Work instruction ::
Copy word for word, please, the lines of the entries below running from the one containing "Click microphone icon" to the one containing "Task: Click inside the flare Preview image", both ends included.
--------------------------------------------------
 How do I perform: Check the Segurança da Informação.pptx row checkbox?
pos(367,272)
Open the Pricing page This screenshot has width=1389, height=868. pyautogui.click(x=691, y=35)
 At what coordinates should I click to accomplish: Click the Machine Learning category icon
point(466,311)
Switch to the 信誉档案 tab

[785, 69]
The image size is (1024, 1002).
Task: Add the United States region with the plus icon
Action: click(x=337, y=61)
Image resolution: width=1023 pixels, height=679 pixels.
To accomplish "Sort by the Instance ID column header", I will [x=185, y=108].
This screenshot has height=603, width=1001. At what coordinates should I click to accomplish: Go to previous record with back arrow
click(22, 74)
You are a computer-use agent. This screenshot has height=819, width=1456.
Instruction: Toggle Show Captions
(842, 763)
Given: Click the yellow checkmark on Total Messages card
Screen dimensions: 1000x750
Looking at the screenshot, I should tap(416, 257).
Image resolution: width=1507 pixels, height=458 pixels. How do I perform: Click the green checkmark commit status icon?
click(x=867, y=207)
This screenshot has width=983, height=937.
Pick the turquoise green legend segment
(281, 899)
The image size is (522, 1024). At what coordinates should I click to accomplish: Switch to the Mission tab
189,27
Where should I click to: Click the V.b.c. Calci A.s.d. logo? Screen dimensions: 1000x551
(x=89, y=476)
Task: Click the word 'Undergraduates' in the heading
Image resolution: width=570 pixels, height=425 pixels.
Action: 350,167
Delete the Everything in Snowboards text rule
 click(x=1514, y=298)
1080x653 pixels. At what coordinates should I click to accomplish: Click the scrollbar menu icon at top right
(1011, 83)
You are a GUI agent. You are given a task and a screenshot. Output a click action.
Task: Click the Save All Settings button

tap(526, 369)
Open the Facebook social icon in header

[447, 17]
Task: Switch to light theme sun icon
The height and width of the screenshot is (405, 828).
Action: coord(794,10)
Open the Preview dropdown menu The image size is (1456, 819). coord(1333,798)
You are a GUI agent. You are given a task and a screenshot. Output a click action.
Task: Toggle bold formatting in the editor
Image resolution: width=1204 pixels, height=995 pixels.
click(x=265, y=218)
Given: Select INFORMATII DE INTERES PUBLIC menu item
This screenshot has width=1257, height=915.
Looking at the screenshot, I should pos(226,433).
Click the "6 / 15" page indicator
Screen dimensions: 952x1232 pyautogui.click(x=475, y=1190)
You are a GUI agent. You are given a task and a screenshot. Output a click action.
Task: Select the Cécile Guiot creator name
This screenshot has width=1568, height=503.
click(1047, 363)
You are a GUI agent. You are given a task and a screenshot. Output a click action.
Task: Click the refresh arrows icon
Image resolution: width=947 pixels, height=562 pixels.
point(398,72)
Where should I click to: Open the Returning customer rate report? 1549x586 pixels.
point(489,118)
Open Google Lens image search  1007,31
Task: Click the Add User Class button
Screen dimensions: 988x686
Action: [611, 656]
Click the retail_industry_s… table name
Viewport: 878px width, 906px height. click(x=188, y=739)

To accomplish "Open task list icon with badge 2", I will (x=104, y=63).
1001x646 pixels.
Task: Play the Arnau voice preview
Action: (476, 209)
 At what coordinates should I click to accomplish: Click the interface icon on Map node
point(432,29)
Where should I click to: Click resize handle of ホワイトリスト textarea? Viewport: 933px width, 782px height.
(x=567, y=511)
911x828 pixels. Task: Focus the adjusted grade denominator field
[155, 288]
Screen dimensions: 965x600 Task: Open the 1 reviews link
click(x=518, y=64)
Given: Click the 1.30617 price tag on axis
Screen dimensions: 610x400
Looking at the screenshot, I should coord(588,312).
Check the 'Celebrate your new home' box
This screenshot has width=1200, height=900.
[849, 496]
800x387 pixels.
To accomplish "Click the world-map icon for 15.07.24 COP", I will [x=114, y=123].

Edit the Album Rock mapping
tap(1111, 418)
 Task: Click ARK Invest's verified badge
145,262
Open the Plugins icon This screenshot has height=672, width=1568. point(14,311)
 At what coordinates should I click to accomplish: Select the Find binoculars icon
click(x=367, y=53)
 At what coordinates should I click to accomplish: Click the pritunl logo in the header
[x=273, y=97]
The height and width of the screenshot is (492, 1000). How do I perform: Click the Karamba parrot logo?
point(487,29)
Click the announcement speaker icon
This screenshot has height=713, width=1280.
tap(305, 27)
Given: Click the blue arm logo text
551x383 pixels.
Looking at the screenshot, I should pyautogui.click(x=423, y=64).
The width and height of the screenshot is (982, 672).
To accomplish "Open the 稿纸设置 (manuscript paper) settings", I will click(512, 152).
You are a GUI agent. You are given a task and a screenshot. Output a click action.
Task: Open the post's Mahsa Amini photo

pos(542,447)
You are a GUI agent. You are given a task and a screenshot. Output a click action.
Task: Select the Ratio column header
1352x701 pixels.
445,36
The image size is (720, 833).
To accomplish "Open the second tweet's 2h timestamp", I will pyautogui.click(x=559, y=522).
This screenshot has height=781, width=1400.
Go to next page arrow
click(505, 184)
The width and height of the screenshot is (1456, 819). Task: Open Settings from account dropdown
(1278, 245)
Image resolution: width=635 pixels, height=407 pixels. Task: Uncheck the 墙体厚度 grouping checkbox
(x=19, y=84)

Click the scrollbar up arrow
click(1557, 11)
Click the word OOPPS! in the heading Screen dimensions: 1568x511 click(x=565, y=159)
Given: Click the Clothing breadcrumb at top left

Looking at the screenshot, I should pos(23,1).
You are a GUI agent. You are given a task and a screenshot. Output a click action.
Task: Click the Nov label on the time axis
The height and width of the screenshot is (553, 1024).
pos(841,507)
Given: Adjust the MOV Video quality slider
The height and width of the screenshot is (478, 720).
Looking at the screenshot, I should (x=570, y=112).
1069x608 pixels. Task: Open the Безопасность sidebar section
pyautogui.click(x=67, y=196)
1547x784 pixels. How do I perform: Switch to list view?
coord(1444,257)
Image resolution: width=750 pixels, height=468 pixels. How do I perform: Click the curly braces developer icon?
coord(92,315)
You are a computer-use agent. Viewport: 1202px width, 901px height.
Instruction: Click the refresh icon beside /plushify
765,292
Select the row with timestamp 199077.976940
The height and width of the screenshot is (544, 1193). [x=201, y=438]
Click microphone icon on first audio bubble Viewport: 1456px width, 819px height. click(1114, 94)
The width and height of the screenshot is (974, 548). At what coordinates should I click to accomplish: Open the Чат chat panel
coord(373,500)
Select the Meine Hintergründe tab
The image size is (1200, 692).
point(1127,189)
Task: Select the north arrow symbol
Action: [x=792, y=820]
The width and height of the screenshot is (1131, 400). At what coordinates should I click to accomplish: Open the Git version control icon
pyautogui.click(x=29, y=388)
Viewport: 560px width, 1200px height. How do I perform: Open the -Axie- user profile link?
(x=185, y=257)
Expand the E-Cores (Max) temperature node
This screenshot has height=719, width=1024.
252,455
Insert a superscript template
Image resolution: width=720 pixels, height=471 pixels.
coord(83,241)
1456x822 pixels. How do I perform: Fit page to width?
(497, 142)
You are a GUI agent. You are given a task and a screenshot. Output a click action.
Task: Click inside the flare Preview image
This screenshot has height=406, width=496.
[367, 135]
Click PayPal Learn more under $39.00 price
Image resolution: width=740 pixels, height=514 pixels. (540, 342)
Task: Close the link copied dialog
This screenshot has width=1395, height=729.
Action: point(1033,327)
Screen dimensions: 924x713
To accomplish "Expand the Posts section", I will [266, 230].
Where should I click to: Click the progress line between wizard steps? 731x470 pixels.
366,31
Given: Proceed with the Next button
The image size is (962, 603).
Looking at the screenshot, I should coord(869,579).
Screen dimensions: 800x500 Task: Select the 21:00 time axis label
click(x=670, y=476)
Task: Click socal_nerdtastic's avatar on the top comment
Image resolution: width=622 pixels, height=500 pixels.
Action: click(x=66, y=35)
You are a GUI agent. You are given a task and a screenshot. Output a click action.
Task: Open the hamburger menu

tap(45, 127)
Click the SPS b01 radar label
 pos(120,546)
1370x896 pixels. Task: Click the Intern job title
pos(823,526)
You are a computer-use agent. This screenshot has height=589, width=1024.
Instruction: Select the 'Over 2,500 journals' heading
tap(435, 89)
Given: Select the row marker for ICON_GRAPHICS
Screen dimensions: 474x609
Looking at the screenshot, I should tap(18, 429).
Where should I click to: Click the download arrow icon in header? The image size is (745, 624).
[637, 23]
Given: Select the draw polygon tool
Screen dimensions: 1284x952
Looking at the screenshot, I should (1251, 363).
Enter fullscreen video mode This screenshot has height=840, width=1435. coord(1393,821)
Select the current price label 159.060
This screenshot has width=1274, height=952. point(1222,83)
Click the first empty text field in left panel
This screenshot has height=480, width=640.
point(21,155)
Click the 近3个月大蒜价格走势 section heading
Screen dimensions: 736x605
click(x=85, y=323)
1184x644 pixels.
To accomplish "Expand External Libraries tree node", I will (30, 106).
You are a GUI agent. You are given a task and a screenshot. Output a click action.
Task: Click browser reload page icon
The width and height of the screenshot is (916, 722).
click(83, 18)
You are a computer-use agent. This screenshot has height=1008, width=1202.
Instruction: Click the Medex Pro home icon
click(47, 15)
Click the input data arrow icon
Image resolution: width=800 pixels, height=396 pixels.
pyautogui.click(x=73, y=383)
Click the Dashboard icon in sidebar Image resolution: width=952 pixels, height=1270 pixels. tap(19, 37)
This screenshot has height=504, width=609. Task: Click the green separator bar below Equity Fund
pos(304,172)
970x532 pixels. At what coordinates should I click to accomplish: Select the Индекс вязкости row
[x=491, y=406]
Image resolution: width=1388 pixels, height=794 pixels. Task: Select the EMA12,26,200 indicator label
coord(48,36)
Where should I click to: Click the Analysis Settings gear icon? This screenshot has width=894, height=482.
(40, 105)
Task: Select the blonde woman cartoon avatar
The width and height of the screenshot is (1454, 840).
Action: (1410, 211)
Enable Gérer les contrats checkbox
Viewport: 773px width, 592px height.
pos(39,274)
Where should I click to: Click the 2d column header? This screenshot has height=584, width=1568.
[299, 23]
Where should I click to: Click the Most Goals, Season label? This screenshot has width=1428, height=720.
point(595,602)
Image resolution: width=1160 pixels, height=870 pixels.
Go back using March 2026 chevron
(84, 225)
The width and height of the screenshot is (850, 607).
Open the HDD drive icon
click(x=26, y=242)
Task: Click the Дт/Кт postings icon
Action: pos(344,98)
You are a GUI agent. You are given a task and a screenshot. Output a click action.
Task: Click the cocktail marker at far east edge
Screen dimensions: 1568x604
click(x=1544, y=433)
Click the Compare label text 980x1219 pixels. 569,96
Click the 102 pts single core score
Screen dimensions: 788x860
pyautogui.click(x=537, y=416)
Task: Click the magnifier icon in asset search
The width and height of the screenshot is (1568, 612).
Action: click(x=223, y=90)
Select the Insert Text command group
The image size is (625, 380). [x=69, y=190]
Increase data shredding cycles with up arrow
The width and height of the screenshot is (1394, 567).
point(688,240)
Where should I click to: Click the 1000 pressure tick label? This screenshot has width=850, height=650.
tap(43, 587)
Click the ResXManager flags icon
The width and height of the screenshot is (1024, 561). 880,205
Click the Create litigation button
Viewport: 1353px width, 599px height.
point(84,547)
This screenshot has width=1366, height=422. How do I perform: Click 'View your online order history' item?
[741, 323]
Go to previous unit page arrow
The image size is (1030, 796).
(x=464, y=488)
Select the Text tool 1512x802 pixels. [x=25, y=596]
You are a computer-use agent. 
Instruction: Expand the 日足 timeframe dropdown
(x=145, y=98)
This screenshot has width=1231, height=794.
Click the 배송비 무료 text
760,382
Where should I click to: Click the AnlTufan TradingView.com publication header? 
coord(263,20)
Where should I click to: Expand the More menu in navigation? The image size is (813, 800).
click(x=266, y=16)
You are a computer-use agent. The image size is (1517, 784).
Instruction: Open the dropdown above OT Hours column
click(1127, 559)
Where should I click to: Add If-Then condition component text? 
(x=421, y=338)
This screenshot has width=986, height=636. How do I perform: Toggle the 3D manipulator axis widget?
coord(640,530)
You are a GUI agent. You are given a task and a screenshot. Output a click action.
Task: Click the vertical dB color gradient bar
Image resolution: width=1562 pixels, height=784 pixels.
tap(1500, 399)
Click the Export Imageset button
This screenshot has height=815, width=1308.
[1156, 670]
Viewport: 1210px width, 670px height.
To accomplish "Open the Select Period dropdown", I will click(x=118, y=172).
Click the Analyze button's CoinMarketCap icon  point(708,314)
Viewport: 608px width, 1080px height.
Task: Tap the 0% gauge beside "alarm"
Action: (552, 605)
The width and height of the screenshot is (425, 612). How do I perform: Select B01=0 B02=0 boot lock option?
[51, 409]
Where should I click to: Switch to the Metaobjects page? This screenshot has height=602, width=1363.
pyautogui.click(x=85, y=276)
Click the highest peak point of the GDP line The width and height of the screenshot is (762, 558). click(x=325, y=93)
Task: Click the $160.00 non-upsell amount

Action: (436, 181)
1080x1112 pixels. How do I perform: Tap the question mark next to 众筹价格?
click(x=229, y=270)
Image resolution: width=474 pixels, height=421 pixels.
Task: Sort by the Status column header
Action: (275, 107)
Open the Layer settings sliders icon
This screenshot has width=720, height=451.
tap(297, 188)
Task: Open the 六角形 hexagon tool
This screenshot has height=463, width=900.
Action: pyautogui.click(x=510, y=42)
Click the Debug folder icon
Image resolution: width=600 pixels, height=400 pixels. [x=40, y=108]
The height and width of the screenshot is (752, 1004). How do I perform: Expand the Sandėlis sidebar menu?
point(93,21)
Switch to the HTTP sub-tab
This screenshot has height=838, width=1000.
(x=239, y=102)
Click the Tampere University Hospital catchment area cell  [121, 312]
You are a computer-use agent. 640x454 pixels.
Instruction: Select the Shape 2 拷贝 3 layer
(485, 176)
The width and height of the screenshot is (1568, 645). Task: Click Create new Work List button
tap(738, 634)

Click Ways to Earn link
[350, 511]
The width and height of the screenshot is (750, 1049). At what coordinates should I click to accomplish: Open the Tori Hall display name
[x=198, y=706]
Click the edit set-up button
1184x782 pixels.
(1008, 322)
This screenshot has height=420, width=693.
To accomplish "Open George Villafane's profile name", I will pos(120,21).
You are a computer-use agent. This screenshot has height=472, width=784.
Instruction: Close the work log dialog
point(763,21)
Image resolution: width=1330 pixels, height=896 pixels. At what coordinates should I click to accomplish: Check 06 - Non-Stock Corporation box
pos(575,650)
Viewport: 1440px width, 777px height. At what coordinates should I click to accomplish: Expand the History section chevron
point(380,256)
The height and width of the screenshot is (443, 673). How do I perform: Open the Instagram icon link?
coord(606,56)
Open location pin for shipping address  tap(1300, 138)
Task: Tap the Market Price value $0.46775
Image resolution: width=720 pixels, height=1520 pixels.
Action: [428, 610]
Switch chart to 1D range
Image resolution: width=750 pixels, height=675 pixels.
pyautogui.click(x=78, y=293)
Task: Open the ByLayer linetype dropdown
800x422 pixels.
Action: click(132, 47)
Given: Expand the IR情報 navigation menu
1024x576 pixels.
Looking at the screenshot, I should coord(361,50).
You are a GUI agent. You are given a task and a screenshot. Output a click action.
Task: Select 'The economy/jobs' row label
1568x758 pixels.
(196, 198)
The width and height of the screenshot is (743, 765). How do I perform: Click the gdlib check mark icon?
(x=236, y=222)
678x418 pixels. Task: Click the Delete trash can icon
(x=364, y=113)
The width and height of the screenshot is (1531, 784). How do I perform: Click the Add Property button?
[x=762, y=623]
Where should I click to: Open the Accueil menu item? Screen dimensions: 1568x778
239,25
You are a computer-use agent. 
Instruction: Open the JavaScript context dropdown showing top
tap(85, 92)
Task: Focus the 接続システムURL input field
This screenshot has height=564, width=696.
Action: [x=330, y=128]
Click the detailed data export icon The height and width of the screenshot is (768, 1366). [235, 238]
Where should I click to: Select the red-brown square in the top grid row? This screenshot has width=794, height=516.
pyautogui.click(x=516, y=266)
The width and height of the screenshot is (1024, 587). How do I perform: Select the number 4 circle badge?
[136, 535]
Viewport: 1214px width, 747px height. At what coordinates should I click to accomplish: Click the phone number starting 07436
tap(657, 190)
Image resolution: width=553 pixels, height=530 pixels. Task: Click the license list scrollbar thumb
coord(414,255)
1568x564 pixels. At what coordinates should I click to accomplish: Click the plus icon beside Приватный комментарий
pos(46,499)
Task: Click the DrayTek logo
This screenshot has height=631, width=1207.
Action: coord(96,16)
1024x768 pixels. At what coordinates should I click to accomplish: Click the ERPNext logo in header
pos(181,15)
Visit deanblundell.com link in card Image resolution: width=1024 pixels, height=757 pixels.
--------------------------------------------------
Output for this task ::
Click microphone icon on first audio bubble Viewport: 1456px width, 819px height. click(1114, 94)
The width and height of the screenshot is (974, 548). At what coordinates should I click to accomplish: Open the Чат chat panel
coord(373,500)
Select the Meine Hintergründe tab
The image size is (1200, 692).
point(1127,189)
Task: Select the north arrow symbol
Action: [x=792, y=820]
The width and height of the screenshot is (1131, 400). At what coordinates should I click to accomplish: Open the Git version control icon
pyautogui.click(x=29, y=388)
Viewport: 560px width, 1200px height. How do I perform: Open the -Axie- user profile link?
(x=185, y=257)
Expand the E-Cores (Max) temperature node
This screenshot has height=719, width=1024.
252,455
Insert a superscript template
Image resolution: width=720 pixels, height=471 pixels.
coord(83,241)
1456x822 pixels. How do I perform: Fit page to width?
(497, 142)
You are a GUI agent. You are given a task and a screenshot. Output a click action.
Task: Click inside the flare Preview image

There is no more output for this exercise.